The rise of Asia emphasises this danger. No-one should be surprised. There is no immutable law of economics to say that growth must always be led by the industrial West. Historically, it was not: for 1800 years China had the largest economy in the world: then in the early 19th century, the West had an industrial revolution – and the East did not.
Now, once again, the growth of China holds centre stage. China is an ancient nation. She was making silk and pottery before the Egyptians built the Pyramids, and before ancient Britons built Stonehenge. Now she is re-asserting herself.
It is a remarkable sight: a once closed Communist economy, marching out into the Free Market.
Today, around the world, change is accelerating.
In the late 18th century, Prime Minister William Pitt realised he had not heard from our Ambassador in Washington for a long time. He picked up his pen and wrote to the Foreign Secretary: “If we have not heard from our Ambassador in another year ….. we should send a note.” Today, the leisurely world of William Pitt is long gone. We have a global economy. The political map is fluid.
The speed of medical advance is bewildering. The demand for medical services in infinite. Yet it will grow: the mapping of the human genome system will lead to an explosion of demand for preventative care and, where this is provided, to an increase in life expectancy.
Science and technology is accelerating change which already takes place at break-neck speed.
The past hints at the scale of change we may see in the future.
At the beginning of the 20th century, no-one knew of blood groups, of hormones, of barbiturates. Marie Curie had not discovered radium – nor had Einstein perfected his Theory of Relativity. There would have been amazement – even disbelief – at the notion that – one day – it would be possible to breakfast in London and lunch in New York.
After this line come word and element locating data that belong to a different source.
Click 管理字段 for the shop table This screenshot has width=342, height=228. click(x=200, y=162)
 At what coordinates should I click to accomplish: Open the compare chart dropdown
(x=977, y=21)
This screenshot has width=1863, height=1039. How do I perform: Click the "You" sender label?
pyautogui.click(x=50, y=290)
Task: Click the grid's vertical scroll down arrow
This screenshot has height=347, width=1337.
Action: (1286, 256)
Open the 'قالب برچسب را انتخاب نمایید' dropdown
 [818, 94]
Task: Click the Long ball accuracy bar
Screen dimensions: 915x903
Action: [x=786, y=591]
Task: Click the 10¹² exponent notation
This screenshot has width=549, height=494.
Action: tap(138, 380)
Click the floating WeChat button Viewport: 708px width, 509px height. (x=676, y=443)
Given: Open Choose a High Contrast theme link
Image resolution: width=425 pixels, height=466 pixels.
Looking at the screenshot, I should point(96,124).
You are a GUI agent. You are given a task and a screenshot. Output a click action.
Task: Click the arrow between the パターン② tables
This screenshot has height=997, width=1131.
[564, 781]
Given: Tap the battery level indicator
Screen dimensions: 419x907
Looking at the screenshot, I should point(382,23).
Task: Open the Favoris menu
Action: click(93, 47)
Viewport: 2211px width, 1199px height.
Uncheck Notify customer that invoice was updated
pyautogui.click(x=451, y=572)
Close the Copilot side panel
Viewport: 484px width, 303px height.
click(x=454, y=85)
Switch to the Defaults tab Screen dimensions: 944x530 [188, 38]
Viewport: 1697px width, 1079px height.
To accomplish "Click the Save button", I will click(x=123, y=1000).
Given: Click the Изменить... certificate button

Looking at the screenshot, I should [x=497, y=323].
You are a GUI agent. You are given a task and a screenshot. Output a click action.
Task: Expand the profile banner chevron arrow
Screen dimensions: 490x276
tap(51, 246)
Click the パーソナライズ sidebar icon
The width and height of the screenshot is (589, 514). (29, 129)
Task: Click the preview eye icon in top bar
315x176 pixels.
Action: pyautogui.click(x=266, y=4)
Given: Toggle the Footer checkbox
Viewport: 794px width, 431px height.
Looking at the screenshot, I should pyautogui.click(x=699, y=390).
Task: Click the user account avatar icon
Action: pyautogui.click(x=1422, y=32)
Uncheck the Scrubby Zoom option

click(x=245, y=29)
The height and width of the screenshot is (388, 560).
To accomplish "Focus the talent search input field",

In 1900, the Europeans were dominant. The United Kingdom, France and Russia controlled 80% of the world’s surface.
How things have changed. The Ottoman Empire has gone. The Austro-Hungarian Empire has gone. The French Empire has gone. No-one has told them but … The British Empire has gone. The Russian Empire has both come – and gone. The US is now the most powerful nation in the world with China and India on course to become great economic powers. The impact of all this is far beyond economics and politics.
Children born today will see the conquest of the stars. They will live longer, see more, do more, know more than any earlier generation. They will see deserts bloom. See a genetic rebuilding of failing bodies. Live with technical innovations beyond our present imagination. It will be a world unrecognisable to their forebears. It is this world we Conservatives must prepare for.
And the time to do so – is now. In politics, always a moment when the terms of political trade change. It is changing now.
Can we win?
In 1906, in power for 20 years, lost by 246 seats.
In 1945, in power for 14 years, lost by 190 seats.
In 1964/6, in power for 13 years, lost by 115 seats.
In 1997, in power for 18 years, lost by 171 seats.
By 2009, in power for 12 years – every chance of winning.